* [Document source]:

Art africain méconnu.

    La meilleure pratique de l'art, quel qu'en soit la tendance, est celle qui fut développée par les africains, connu sous le nom d'art nègre. Cependant, les occidentaux n'arrivent jamais à l'interpréter, ni à le reproduire, avec le doigté et le style qu'il faut. Un exemple frappant fut donné en 1905 par des européens qui, ayant essayé d'interpréter l'art plastique africain, n'ont apporté que des ratures. Ces ''ratages'' du style d'art africain furent dénommés par eux-mêmes ''cubisme''.

    Un autre exemple flagrant est l'action painting de Jackson Pollock, dont les œuvres furent classées comme expressionnisme lyrique. En réalité cette tendance de l'art occidental, aussi bien comme tant d'autres, n'est qu'une application conceptualisée des protocoles et des rhétoriques multiséculaires du batik, du bôkôlan, de l'indigo…

    Par ailleurs, le design actuel est carrément une application du principe fonctionnaliste emprunté à l'art africain utilitaire. Cela a été le remède qui a donné un souffle nouveau à l'art occidental moribond alors en proie à des crises répétitives quasi permanentes depuis 1900.

    L'inconscience générale du monde de tels forfaits est corroborée par le fait que, même les disciplines scientifiques telles que l'anthropologie, l'ethnologie, la sociologie, l'histoire…ne peuvent pas élucider les questions et les résolutions contenues dans cet art. Elles ne peuvent pas restituer la logique et les notions de sa philosophie ; et non plus réaliser des versions d'œuvres actuelles sur la base d'analyses théoriques conséquentes.

    En fait il faut savoir qu'une vraie critique systématique de l'art africain n'existe pas encore jusqu'à nos jours. Dès lors se pose le problème de comment enseigner l'art africain à l'école ? Puisque, à part la tradition orale aucune autre instruction n'est encore établie.

    L'histoire de l'art africain est méconnue. Cela pose des problèmes graves car celle des pays occidentaux est affectée de mensonges par le fait de s'appuyer sur des esthétiques usurpées aux africains. Non seulement l'art africain demeure méconnu théoriquement, mais aussi les plagiats qui se sont opérés dans ses principes font l'objet de nouvelles tendances artistiques dans les pays occidentaux.

* [Données recueillies]:

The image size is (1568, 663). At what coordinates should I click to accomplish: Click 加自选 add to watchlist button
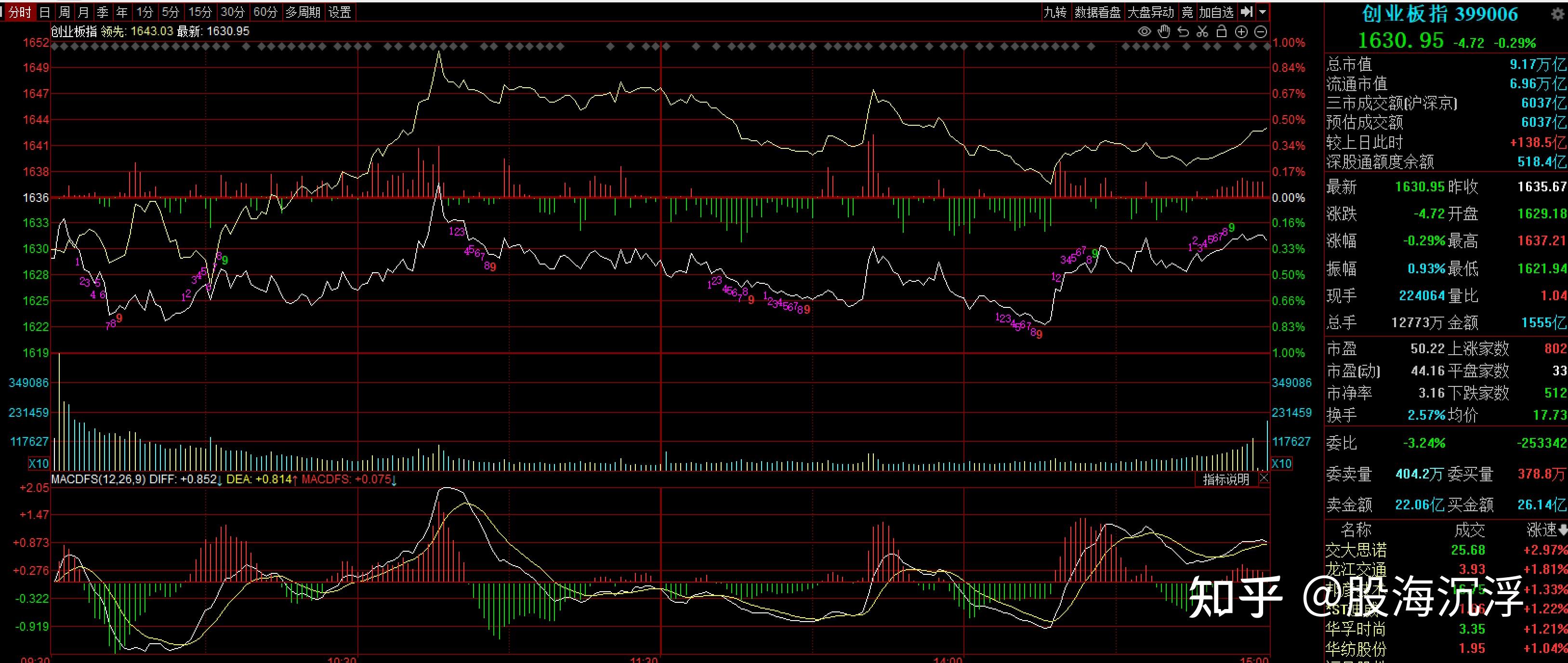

* [Consigne 1]: Indiquez si chacune des affirmations suivantes concorde avec le texte sur l'art africain méconnu, en répondant par oui ou par non et en citant mot pour mot le passage qui tranche. (a) Les œuvres de Jackson Pollock ont été classées comme expressionnisme lyrique. (b) Une critique systématique de l'art africain existe déjà. (c) Des disciplines comme l'anthropologie peuvent restituer la logique de la philosophie de l'art africain.
* [Consigne 2]: Prolongez le texte sur l'art africain méconnu en reprenant après sa dernière phrase.

* [Réponse attendue 1]:
(a) Oui : « dont les œuvres furent classées comme expressionnisme lyrique ».
(b) Non : « une vraie critique systématique de l'art africain n'existe pas encore jusqu'à nos jours ».
(c) Non : « Elles ne peuvent pas restituer la logique et les notions de sa philosophie ».

* [Réponse attendue 2]:
    Nonobstant l'usurpation du savoir africain par les esthètes occidentaux, les principes ainsi expérimentés d'après leur esprit cartésien, soit matérialiste ou bien idéaliste, en rajoutent aux connaissances et aux observations traditionnelles de l'art africain. L'Afrique recouvrira davantage sa mémoire dans la reconquête de ses valeurs endogènes, et enrichira toujours le monde de ses richesses culturelles ancestrales.

    Ce qui paraît étrange en matière d'art africain, c'est que le mot art n'est même pas annoncé dans les langues et les dialectes des terroirs d'Afrique. En effet l'art africain est dit anonyme non pas seulement à cause de la non signature des œuvres par leurs auteurs, mais aussi du fait que cet art ne se fait pas appeler par un concept déclaré : l'art africain ne dit pas son nom.

    La problématique que cela entraîne est plutôt de savoir sa définition et son entendement du mot art. Cela tire son importance du fait que le même mot art est très controversé et polémique dans la définition des pays occidentaux.

    Dans le cadre d'une pédagogie et d'une didactique, Amadou Hampaté Bâh déclarait : «  l'art africain ne s'apprend pas, on le vit ». En effet la transmission du savoir traditionnel africain se fait dans l'oralité et par l'expérimentation systématique à travers des initiations diverses. Cela est aussi une mise en garde prévenant que l'art africain est inexorablement voué à cultiver surtout le mode d'existence.

     Elsy Leuzinger aussi a prévenu que les ouvrages de l'art africain ne peuvent pas être appréhendés en leur appliquant les critères esthétiques d'Europe, et en les comparant aux différents courants de la culture occidentale. Selon elle : « - pour bien pénétrer leur originalité essentielle il y faut la disposition spirituelle voulue et une totale absence de préjugés ».

     L'art africain évoluera par son propre chemin, en s'actualisant, tout en s'occupant des grands problèmes de l'art contemporain dont il s'est approprié.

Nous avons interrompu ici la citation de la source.